- _SOURCE PASSAGE_
Publicly funded education operates in a dynamic, ever-evolving environment and must be responsive to changes in government and legislation, societal pressures including parent expectations, the vagaries of the economy, emerging trends in education program and assessment, and technological advances. These forces have reshaped the work of school boards and the role of trustees in Ontario over the last several years and will continue to have influence in our highly- connected world.
As the publicly funded education system continues to evolve and policy makers focus on ongoing reforms, the advocacy role of school trustees becomes even more vital to the future of education in Ontario. Deeper engagement with their communities and
interactive communication with their constituents represent an increasingly critical aspect of the role of trustees. The constituents of the school board have entrusted their trustee representatives with the responsibility of providing a first-class education for their children. Trustees must ensure that the voices of school supporters can be heard by government, and that government is responsive to those voices.
The state of Ontario’s economy and the shift in demographics creates increased competition for tax dollars and the challenge for trustees is to convince the Ontario public that investment in publicly funded education is the wisest investment of all if we are to build a cohesive society and a prosperous future for Ontario. Engaging all sectors and government levels goes to the heart of the advocacy role that school trustees must undertake.
WHAT IS ADVOCACY?
Advocacy is active support for an idea or a cause. It can take many forms, but includes speaking up and drawing attention to an important issue. It may also include influencing decision-makers. It usually involves the interests of specific groups or organizations and the interests of the government. In education, advocacy often revolves around topics such as funding, special needs, language delivery, or early childhood education; the common denominator is the interests of students and the value of publicly funded education.
An individual has not started living until he can rise above the narrow confines of his individualistic concerns to the broader concerns of all humanity.
Martin Luther King Jr. is one of a number of inspirational leaders who knew the value of looking at the broader concerns of humankind. These are leaders who acted on a deeply felt imperative to reach out beyond their own immediate circles, beyond their own communities, and act for the benefit of those in need. School trustees have a similar calling. A vital aspect of their multi-faceted role requires them to reach beyond the specific issues that drew them to public office and be advocates for children and families, particularly those who may not have a voice.
Trustees as Advocates
Trustees possess a range of skills, experience, knowledge, values, beliefs and opinions. Their backgrounds are varied and it is this diversity that contributes to good decision making at the board table. They bring an awareness of the specific issues articulated by parents as well as the overall interests of their community. They consider the unique needs of their community when reflecting on a particular issue and encourage their constituents to participate in the school system. A significant amount of the trustees’ time is spent responding to constituents’ questions, requests and to helping them navigate their way towards solutions to concerns.
The trustee is a leader and, in many respects, is the kind of leader who takes a visionary position and inspires others. Trustees may advocate for the elimination of child poverty and because of their knowledge of the issue and the passion they bring to it, motivate others to pursue the cause. At other times, trustees can be so caught up in responding to day-to-day issues that the big picture recedes from view. The responsibility that comes with leadership is a complex balancing act, one that demands immediate attention for specific community needs while keeping one’s eye on the major policy issues that affect all the students of the board. Finding time and energy to advocate for change in the arena of public policy is a considerable challenge.
WHAT IS THE DIFFERENCE BETWEEN LOBBYING AND ADVOCACY?
The terms advocacy and lobbying are often used interchangeably but there are distinct differences in their purpose, method and intent. Dictionary definitions offer some clarity on these distinctions.

- _EXERCISE TASK 1_
Reproduce the passage on trustee advocacy word for word, starting at "Martin Luther King" and ending at "have a voice.".
- _EXERCISE TASK 2_
List the topics that the passage on trustee advocacy says advocacy in education often revolves around.
- _EXERCISE TASK 3_
Answer these questions using the passage on trustee advocacy:
(a) How does the passage define advocacy?
(b) Which inspirational leader does the passage name?
(c) What issue does the passage say trustees may advocate to eliminate?

- _SUPPLIED DATA_

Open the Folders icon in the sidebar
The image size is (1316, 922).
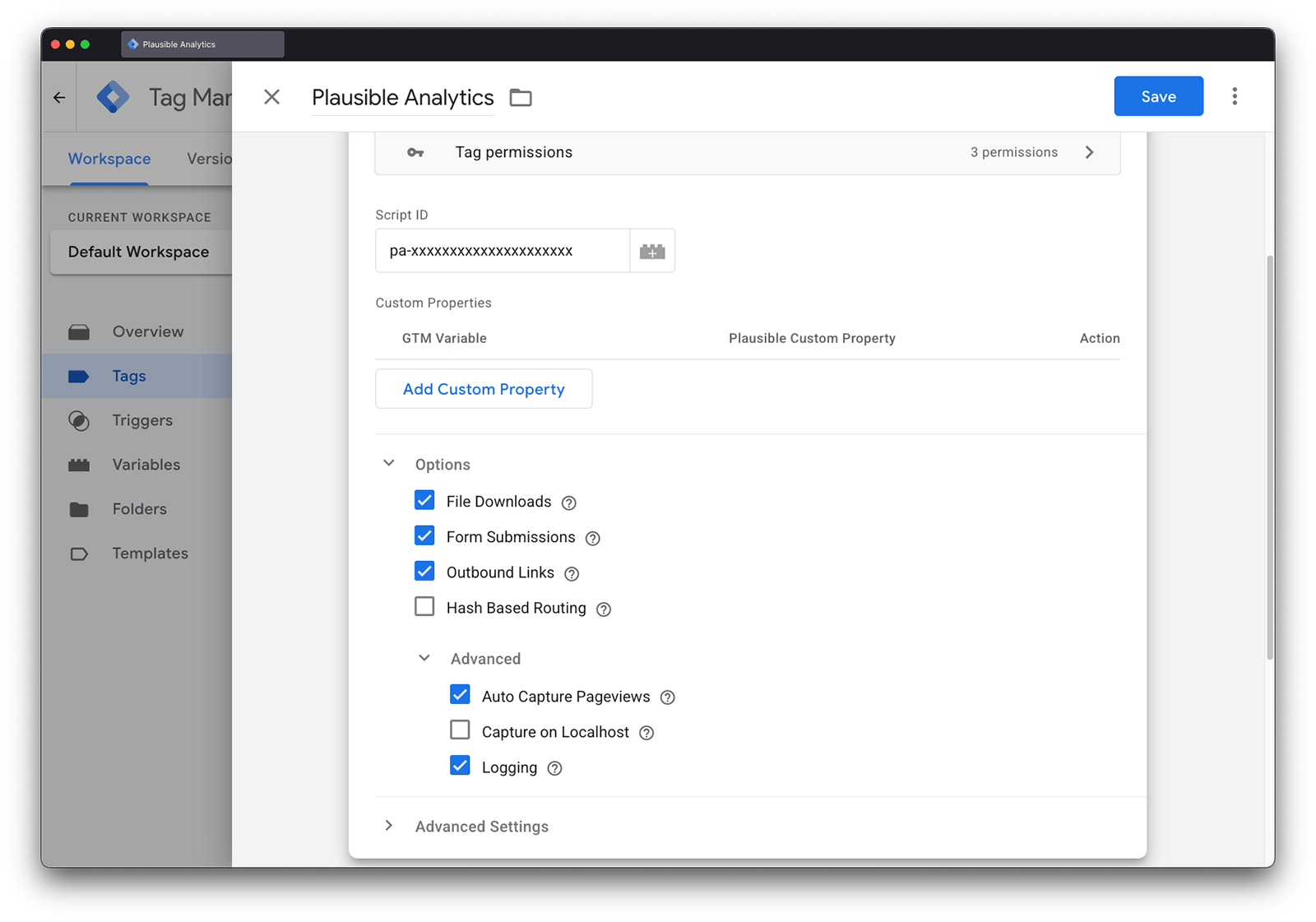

- _WRITTEN ANSWER 1_
Martin Luther King Jr. is one of a number of inspirational leaders who knew the value of looking at the broader concerns of humankind. These are leaders who acted on a deeply felt imperative to reach out beyond their own immediate circles, beyond their own communities, and act for the benefit of those in need. School trustees have a similar calling. A vital aspect of their multi-faceted role requires them to reach beyond the specific issues that drew them to public office and be advocates for children and families, particularly those who may not have a voice.

- _WRITTEN ANSWER 2_
- Funding
- Special needs
- Language delivery
- Early childhood education

- _WRITTEN ANSWER 3_
(a) Active support for an idea or a cause.
(b) Martin Luther King Jr.
(c) Child poverty.